Thomas Piketty, whose book Capital in the 21st Century is about to be everywhere, has delivered a coruscating analysis of precisely this issue, which he sees as being the defining problem of modern capitalism. His principal insight is that the ratio of privately-owned capital to income—a nation’s capital-income ratio—has varied substantially over time. When it is low, inequality is low, when it is high, so inequality rises. In western Europe in the late nineteenth century, the “total amount of private wealth hovered around six or seven years of national income.” The shocks of the early 20th century reduced the ratio to between two and three, meaning that the amount of privately-owned capital was low relative to income; but from 1950, the ratio began to rise steadily, such that now it stands at around six.

Private capital earns a financial return—and Piketty finds that in cases when r > g, that is, when the return on capital is greater than the rate of growth, then “the risk of divergence in the distribution of wealth is very high. This, says Picketty, “sums up the overall logic of my conclusions."

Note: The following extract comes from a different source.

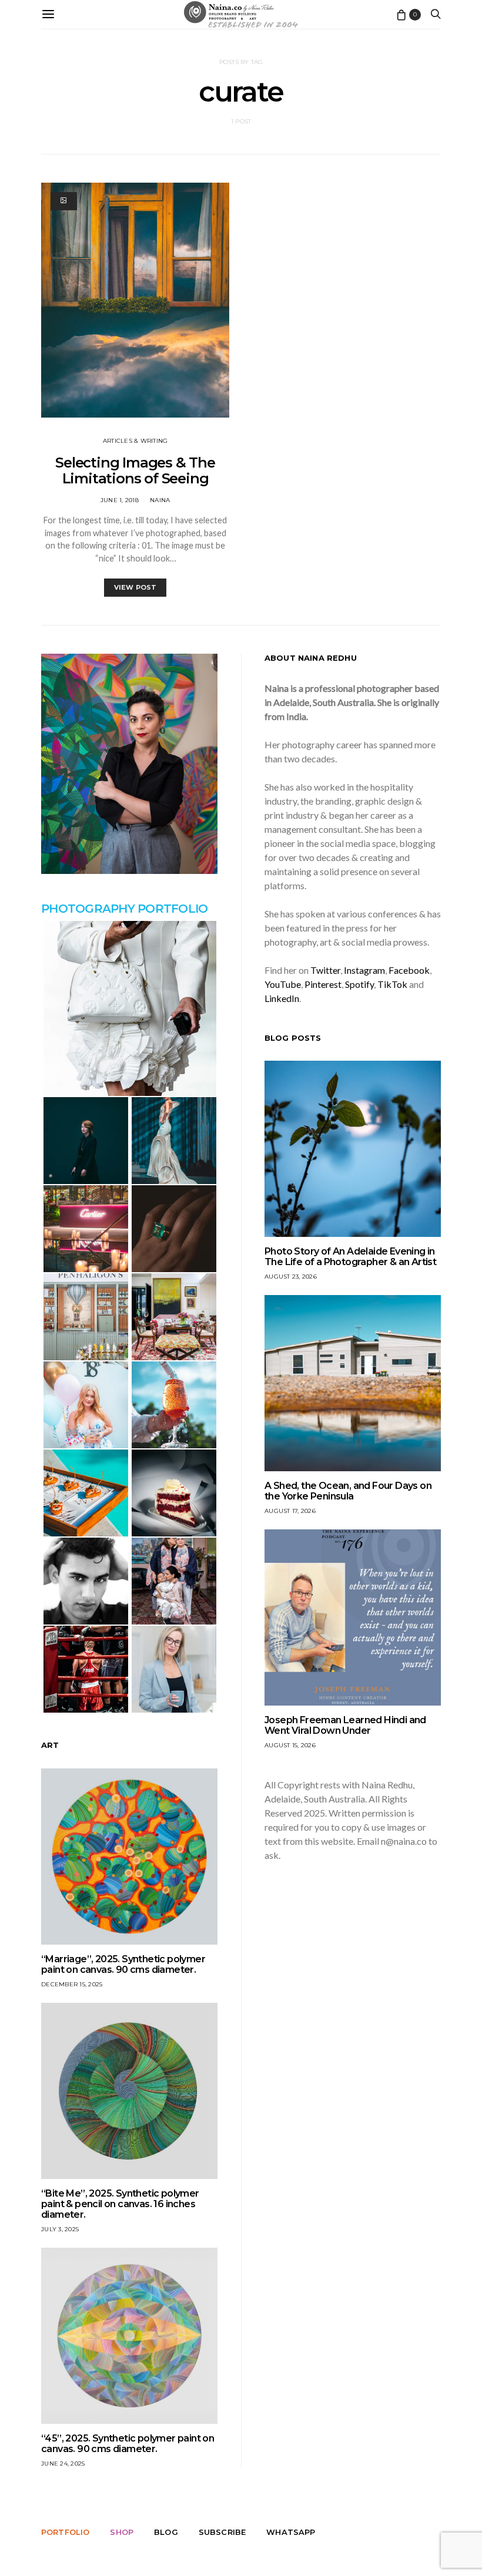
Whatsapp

This is the process that has led to the unevenness with which British wealth is distributed, and that has divided the urban elite from“the ordinary, hard-working people” of Brokenshire’s speech. Simply put, over the last three decades people who have owned valuable things have seen the value of those things increase—they have benefitted and the rest have not. Resultantly, inequality has increased and some people have been left behind. That is the problem. Immigration plays no part in that story.